Latest article I could find is this one: https://www.thejournal.ie/eu-plans-to-abolish-clock-changes-6024800-Mar2023/
I know the EU can be a bit slow, but the vote was held in 2019, seems like enough time elapsed since then.
Honestly, just give me one time for everything world-wide and then have - gasp - people get up at different times. It would make things so much easier.
Aweful idea: do you want to plan a meeting at 16:00 with colleagues in the US? It is very hard to tell if this makes sense without timezones. Is this in their working day? Or the equivalent of midnight? Or something else? There are no timezones, so there is no way of telling without looking at some shady website how many hours you are shifted - which is basically the concept of timezones anyway, but shittier.
I regularly do have to work with and also have friends in other time zones. Despite doing so for the better part of two decades and not being bad at mental maths most of the calculations involved, especially with DST at different start and end dates, are a total headache. It would be much easier to have a list of “person x is available from global time y to z” data and check where that overlaps. Not to mention all the issues around “meeting at the same time every week” when “the same time” has no meaning between two time zones with different DST.
Doesn’t the whole of China have like one single time zone and they do exactly this?
In China the vast vast majority of people live in a single timezone at the coast, so this is not really comparable.
On Gnome and on Windows you can add multiple clocks so when you click the time it shows the differences.
But not if there are no timezones! Probably someone would find a way to display the shift anyway, but this is basically the old timezone system again, but without a (more-or-less) universal standard.
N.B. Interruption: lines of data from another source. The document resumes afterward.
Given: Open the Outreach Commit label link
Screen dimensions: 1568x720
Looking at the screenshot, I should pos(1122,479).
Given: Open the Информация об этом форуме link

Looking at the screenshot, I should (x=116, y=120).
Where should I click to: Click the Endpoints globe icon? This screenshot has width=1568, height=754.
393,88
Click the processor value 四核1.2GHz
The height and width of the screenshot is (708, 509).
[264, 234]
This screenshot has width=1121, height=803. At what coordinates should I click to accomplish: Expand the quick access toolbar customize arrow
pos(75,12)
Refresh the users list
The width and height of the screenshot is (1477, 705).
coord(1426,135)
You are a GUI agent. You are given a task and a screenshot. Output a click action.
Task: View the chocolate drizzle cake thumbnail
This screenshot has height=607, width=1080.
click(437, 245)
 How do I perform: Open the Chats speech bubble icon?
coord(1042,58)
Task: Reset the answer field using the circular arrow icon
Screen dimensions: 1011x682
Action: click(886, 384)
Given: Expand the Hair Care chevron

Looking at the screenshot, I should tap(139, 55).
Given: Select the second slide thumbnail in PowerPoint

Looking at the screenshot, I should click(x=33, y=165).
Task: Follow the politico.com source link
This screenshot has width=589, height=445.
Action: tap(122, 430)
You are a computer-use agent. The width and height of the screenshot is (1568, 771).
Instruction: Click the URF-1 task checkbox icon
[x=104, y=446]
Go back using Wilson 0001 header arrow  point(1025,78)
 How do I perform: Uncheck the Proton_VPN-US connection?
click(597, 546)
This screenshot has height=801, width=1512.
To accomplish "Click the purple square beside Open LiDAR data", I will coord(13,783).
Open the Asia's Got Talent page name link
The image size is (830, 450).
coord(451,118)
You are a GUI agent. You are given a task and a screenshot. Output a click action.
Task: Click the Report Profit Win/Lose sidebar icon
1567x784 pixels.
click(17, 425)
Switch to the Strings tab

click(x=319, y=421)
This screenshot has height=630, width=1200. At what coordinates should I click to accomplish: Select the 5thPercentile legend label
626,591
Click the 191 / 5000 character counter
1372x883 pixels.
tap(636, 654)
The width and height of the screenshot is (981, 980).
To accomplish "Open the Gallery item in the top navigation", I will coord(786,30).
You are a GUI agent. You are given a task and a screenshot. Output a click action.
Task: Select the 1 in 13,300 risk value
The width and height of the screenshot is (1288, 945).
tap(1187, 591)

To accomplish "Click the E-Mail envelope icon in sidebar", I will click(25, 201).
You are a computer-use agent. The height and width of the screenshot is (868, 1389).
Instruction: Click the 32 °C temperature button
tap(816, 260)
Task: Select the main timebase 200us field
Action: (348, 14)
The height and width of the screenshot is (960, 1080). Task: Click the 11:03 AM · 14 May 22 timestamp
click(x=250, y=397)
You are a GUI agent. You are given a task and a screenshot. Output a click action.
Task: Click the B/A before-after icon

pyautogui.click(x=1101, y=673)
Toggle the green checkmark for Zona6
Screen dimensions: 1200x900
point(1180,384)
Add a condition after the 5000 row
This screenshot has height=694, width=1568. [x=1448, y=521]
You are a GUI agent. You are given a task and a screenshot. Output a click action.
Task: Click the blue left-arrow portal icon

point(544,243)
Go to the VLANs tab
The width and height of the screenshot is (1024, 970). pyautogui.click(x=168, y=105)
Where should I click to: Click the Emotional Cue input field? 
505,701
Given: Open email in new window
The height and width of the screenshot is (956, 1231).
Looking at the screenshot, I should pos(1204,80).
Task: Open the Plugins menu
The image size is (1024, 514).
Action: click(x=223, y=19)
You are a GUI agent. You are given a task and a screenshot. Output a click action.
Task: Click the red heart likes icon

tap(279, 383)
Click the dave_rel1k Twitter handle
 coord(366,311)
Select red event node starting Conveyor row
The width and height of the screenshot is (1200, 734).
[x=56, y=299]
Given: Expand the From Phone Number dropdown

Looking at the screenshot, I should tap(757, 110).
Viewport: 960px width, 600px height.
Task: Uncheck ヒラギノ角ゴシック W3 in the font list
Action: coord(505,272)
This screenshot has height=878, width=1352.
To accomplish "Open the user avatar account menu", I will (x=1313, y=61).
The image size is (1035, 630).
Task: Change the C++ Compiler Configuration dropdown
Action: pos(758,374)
The universal standard right now is UTC and pretty much any program or other application that is serious about time uses it and only converts to the broken timezone system on display.
this just shifts the problem around though. so instead of debating when 8am and everyone getting to work is relative to the suns cycle you have to figure out which time should be getting to work time. But it still faces the same problems: Different people have different biological clocks and we were not made to deal with people being a thousamd kilometres or more away regularly.
But you have that problem even in the same office. Some start at 7 and leave at 3, others start at 9 and work until 5, some work half of the day only, others are in meetings. Why screw with the clock and inconvenience literally everyone even for the simple task of figuring out what is the same time, what is earlier and what is later just to not really solve anything?